The designers of the x86 architecture have kindly left us three bits which we can use as we please. These are the bits in the field marked "Avail" in both types of entries.
Bit 8 is the global flag, which has no meaning in the page directory entry (it can be set to either 0 or 1). In a page table entry however, if the global flag is set the virtual-to-physical mapping for this page will not be flushed from the TLB automatically. This can be useful for pages that are the same for all address spaces. You should use this to prevent the kernel mappings from being flushed on context switches. To use this bit, you also need to set the page global enable flag (PGE) in control register 4.
Bit 7 is the page size flag in the page directory entry, and in the page table entry it is the page attribute table index flag. Since we are only using 4k pages and they are all the same type of page, both of these flags should be set to zero.
Bit 6 is the dirty bit, and is only valid in page table entries. This flag gets set by the hardware when the page pointed to by the page table entry is written to. This can be used in implementing demand paging. It will not be used, however, in this project.
Bit 5 is the accessed bit. It gets set by the hardware when the page pointed to by a page table entry is accessed. The accessed bit gets set in a page directory entry as soon as any of its page tables point to pages have been accessed. You will not need to worry about using this flag.

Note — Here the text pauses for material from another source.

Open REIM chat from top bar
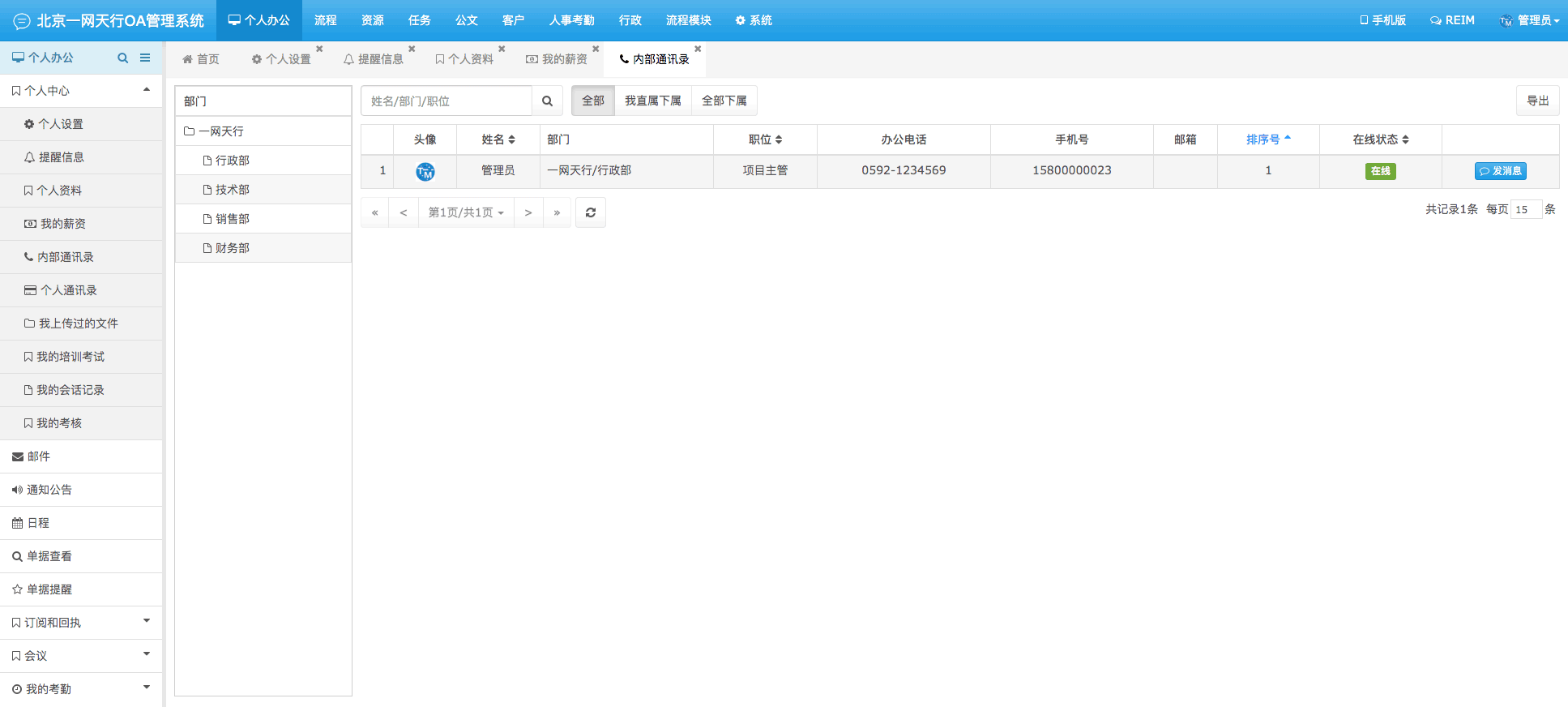click(1452, 20)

Bit 4 is the page-level disable caching bit. If the flag is set then caching of the associated page (or page table if the entry is a page directory entry) is disabled. This flag should always be cleared to enable caching.
Bit 3 is the page-level write through bit. If it is set, write-through caching is enabled for that page (or page table if the entry is a page directory entry), otherwise write-back caching is used. This flag should be left clear.

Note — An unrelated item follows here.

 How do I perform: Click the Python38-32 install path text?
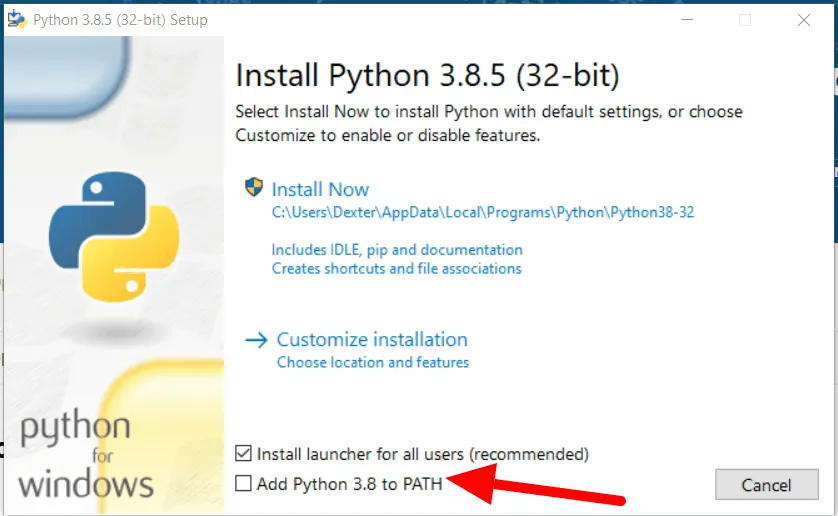(482, 212)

Bits 1 and 2 of the page directory and page table entries interact with each
other to provide page-level protection. We will
be using page-level protection in the kernel to make sure that user processes
cannot clobber the kernel. See the table on page 136 of intel-sys.pdf for
the specific behavior of these two flags:
Bit 2 is the user/supervisor flag. If the flag is set, then the page is
user accessible. This flag has different meaning depending on whether it is
set in the page directory entry or the page table entry. It also interacts
with the user/supervisor flag. See the table on page 136 of intel-sys.pdf for
specific behavior.
Bit 1 is the read/write flag. If the flag is set, the page may be written to. If it is clear, the page is read-only. This flag has different meaning depending on whether it is set in the page directory entry or the page table entry. It also interacts with the user/supervisor flag. See the table on page 136 of intel-sys.pdf for specific behavior.

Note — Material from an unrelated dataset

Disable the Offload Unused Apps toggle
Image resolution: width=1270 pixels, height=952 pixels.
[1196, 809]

Bit 0 is the present flag in both the page directory and page table entries. If the page is marked not present, then an attempt to read, write, or execute data stored at an address within that page will generate a page fault. When you install a page into a page frame, you should set this bit. Likewise, if a page table is marked not present, then an attempt to read, write, or execute data stored anywhere at an address spanned by that page table will generate a page fault. When you install a new page table, make sure to set the present bit in its corresponding page directory entry.
Recall from the section on control registers that the address of the active page directory is kept in CR3, and the top bit of CR0 controls whether paging is active or not. You will need to install a page fault handler (this is similar to your installation of timer and keyboard interrupt handlers). That page fault handler will need to look at CR2 for the address of the fault, and decide whether it is a valid request (in which case you will need to allocate a new page and possibly a new page table), or an invalid request (an attempt to access kernel memory or the void between the heap and the stack). In order to get page faults when a user process attempts to access kernel memory, set the proper permission bits in the corresponding page directory and page table entries.
Of course, some accesses between the heap and the stack are valid; in fact, any time the user process grows its stack, it will access memory between the heap and the current stack pointer. You will need to decide how far is "too far" when judging whether a pointer access is an attempt to grow the stack, or a wild read/write into the middle of nowhere.
The Interrupt Descriptor Table
You should remember the interrupt descriptor table from project 1. It is where
we specify the handlers for interrupts, both hardware and software, as well
as exceptions. You will eventually need to install handlers for page faults.
You also need to install a handler for the illegal instruction exception, divide by zero exception, and general protection fault. Details on all of the exceptions (and their index into the IDT) can be found in section 5.12 of intel-sys.pdf. The general protection fault is the x86 catch-all exception that you will probably get a lot of in your kernel development - it would be valuable to get this handler installed early. The need for the other exception handlers should be obvious.
Installing a handler should be familiar from project one; if you're a little
rusty, consult your project one solution or the project one handout.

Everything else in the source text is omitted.